# Chapter 9 Orthogonalization

Find closest point in the span of several vectors.
Find x to minimize: |b − Ax|

The section shows using loop invariant to prove certain property of the outcome with induction.

## Definition 9.1.1
A vector v is orthogonal to a set S of vectors if v is orthogonal to every vector in S.

### Lemma 9.1.3
A vector v is orthogonal to each of the vectors a1,...,an if and only if it is orthogonal to every vector in Span {a1 , . . . , an }.

### Definition - Projection onto / orthogonal to vector space
$b = b^{\Vert V} + b^{\perp V}$

## Computational Problem to find the projection
1. Find projections for mutually orthogonal vectors
2. Find those orthogonal vectors in vector space (use #1)

### Lemma 9.1.6 (Generalized Fire Engine Lemma): 
Let V be a vector space, and let b be a vector. 
The point in V closest to b is $b\perp V$, and the distance is $\Vert{b \perp V}\Vert$

Computation requires a list of mutually orthogonal vectors, and computes project_along.

### Theorem 9.2.3
For a vector b and a list vlist of mutually orthogonal vectors, the procedure project_orthogonal(b,vlist) returns a vector b⊥ such that b⊥ is orthogonal to the vectors in vlist and b − b⊥ is in the span of the vectors in vlist.

### Lemma 9.2.4 [Loop Invariant for project orthogonal]
Let k =len(vlist).

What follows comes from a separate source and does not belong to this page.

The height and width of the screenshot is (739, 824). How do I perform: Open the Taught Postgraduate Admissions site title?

For i = 0, . . . , k, let bi be the value of the variable b after i iterations.  Then :
- bi is orthogonal to the first i vectors of vlist, and 
- b−bi is in the span of the first i vectors of vlist

### Lemma 9.3.5 Gram-Schmidt orthogonalization
Consider orthogonalize applied to an n-element list [v1, . . . , vn]. After i iterations of the algorithm, Span vstarlist = Span {v1 , . . . , vi }.

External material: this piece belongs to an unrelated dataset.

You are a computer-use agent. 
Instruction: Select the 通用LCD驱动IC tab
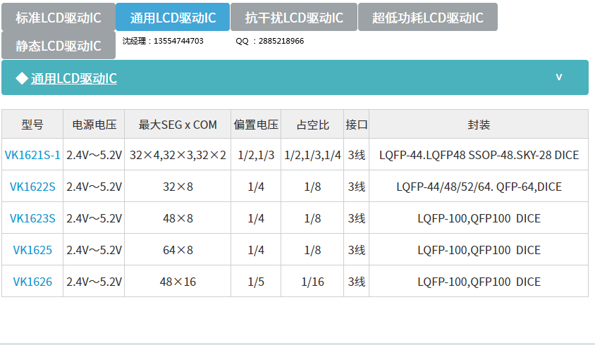[x=173, y=18]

## Application of the orthogonalization
### Proposition 9.5.1: Mutually orthogonal nonzero vectors are linearly independent, which leads to

- [Solved] Computational Problem 5.10.1: finding a basis of the vector space spanned by given vectors.
- [Solved] Computational Problem 5.5.5: testing whether vectors v1, . . . , vn are linearly dependent.
- [Solved] Computing a subset basis

Be aware of rounding errors and episilons.

## Orthogonal complement

### Definition 9.6.1
Let W be a vector space over the ℝ, and let U be a subspace of W. 
The __orthogonal complement of U__ with respect to W is defined to be the set V such that

V = { w ∈ W : w is orthogonal to ∀ u ∈ U }

### Lemma 9.6.2: V is __a subspace__ of W.
- V is a subset of W (by definition)
- V is vector space

Thus dim U + dim V = dim W

### Lemma 9.6.4
Let V be the orthogonal complement of U with respect to W. The only vector in U ∩ V is the zero vector.

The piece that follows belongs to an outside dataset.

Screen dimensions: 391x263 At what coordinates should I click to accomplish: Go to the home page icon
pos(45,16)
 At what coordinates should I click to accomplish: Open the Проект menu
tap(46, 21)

### Lemma 9.6.5  Orthogonal and direct sum
Orthogonal complement and complementary subspaces

If the orthogonal complement of U with respect to W is V then U⊕V=W

### Lemma, orthogonal space is the annihilator
The orthogonal complement of U in ℝᶜ is the annihilator Uᵒ

### Compute the orthogonal complement !!!
Orthogonalize the basis in U + W, use corresponding non-zero basis for W to form the basis for span {W}.

The basis in W which is in the span U, would be converted to zero.

### Normal vector to a plane defined by equation
the word "normal" refers to a vector that is perpendicular (i.e., at a right angle) to the plane. The term "normal vector" is often used to refer to this vector.

Every plane in three-dimensional space has a unique normal vector, and vice versa. 

When a plane is defined with {[x, y, z] ∈ ℝ³ : [a, b, c] ∙ [x, y, z] = d}:
The normal to plane is in the Span [a, b, c].

Proofs:
Translate the plane and the normal is the same {[x, y, z] ∈ ℝ³ : [a, b, c] ∙ [x, y, z] = 0}
Let U = span [a, b, c], the solution is [x, y, z] is U⁰
The normal to [x, y, z] is the (U⁰)⁰ = U
Thus, [a, b, c] is one normal vector.

## QR Matrix Factorization
### Definition 9.7.1 orthonomal
Mutually orthogonal vectors are said to be orthonormal if they all have norm 1. 

### Definition 9.7.1 orthogonal matrix
A matrix is said to be column-orthogonal if the columns are orthonormal. 
A square column-orthogonal matrix is said to be __an orthogonal matrix__.

### Lemma 9.7.2 Qᵀ == Q⁻¹
If Q is a column-orthogonal matrix then QᵀQ is an identity matrix.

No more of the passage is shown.